Please rewrite the records from the line with "You are a computer-use agent. The" to the line with "Action: [51, 105]" as a numbered list, including both of those lines and leaving out any blank lines.

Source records
________

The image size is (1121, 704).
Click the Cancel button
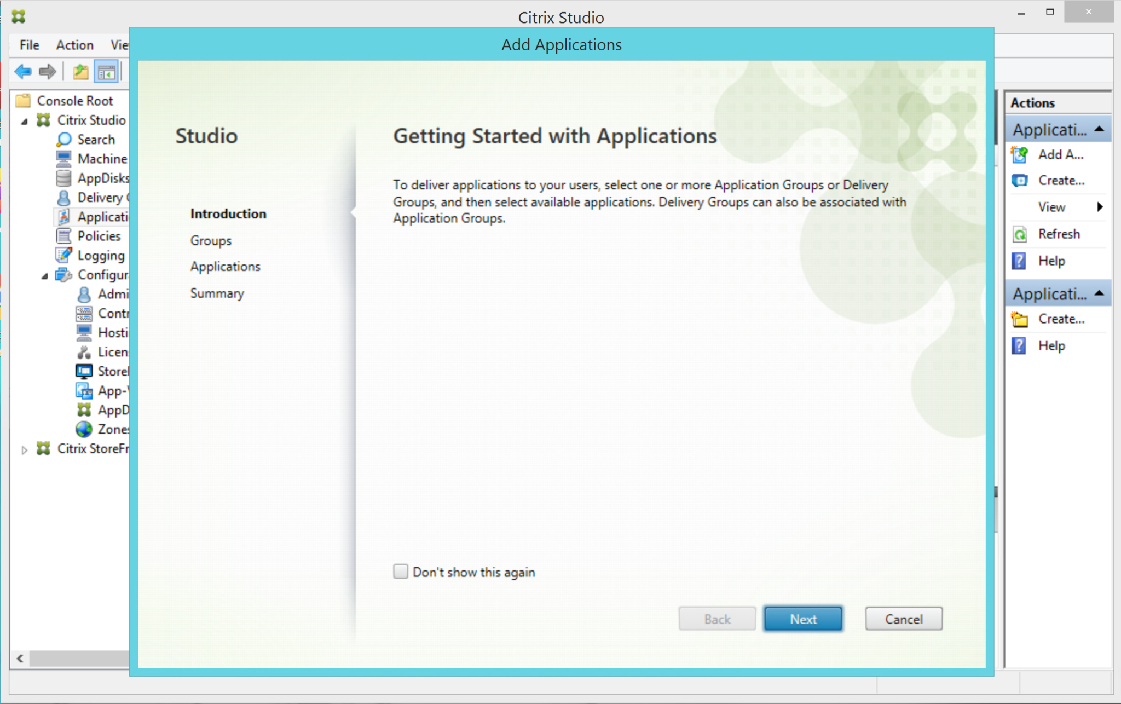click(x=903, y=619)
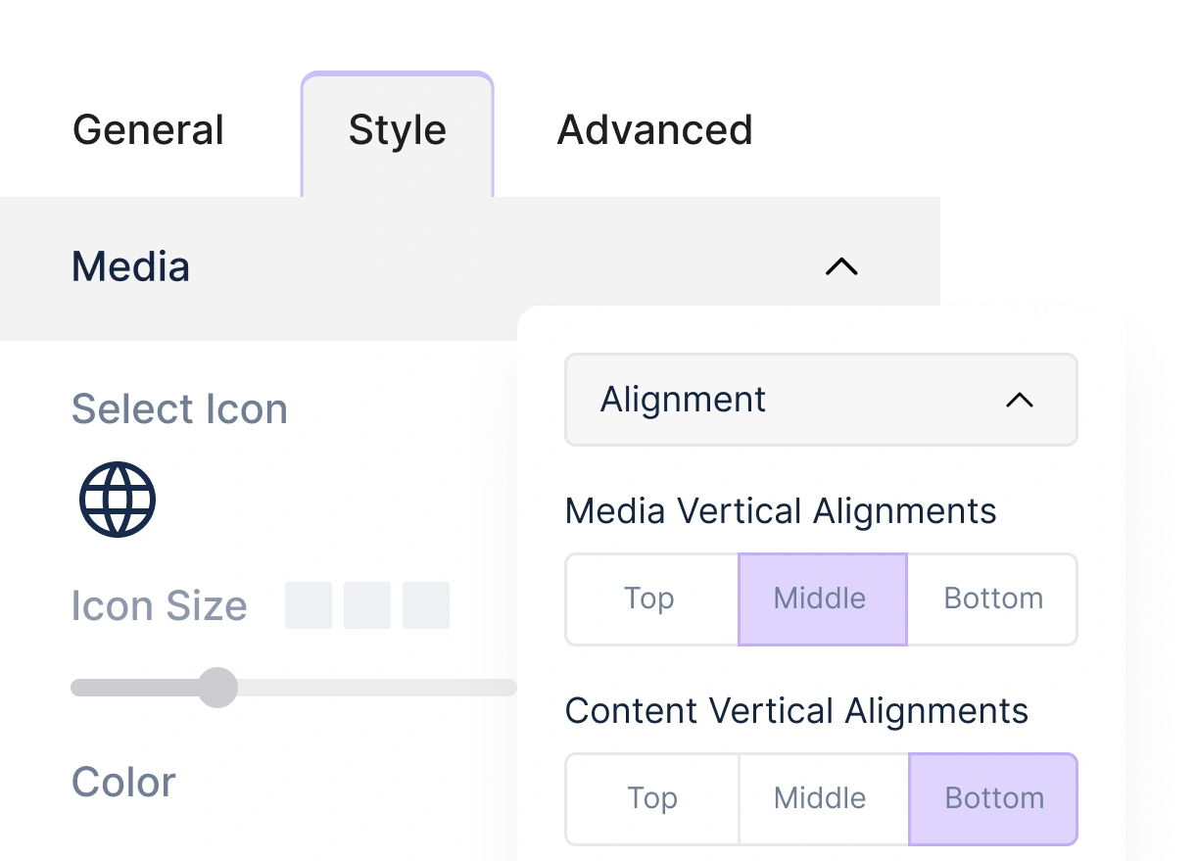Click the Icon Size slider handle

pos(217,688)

________

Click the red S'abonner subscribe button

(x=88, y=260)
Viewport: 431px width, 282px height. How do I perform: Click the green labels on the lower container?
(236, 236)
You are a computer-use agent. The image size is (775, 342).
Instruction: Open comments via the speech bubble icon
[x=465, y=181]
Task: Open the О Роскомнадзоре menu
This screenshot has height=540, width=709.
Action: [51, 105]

________

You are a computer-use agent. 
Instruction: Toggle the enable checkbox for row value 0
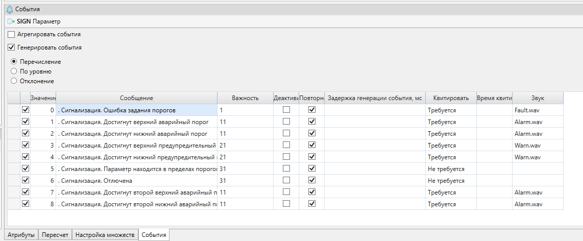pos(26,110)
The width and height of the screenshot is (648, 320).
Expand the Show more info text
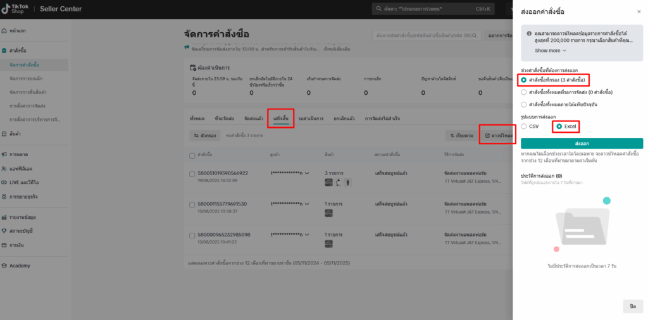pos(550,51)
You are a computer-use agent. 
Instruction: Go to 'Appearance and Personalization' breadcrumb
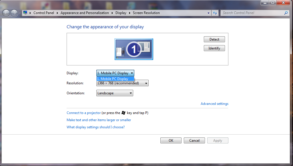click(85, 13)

________

▶ _OUTPUT_:
1. You are a computer-use agent. The image size is (775, 342).
2. Instruction: Open comments via the speech bubble icon
3. [x=465, y=181]
4. Task: Open the О Роскомнадзоре menu
5. This screenshot has height=540, width=709.
6. Action: [51, 105]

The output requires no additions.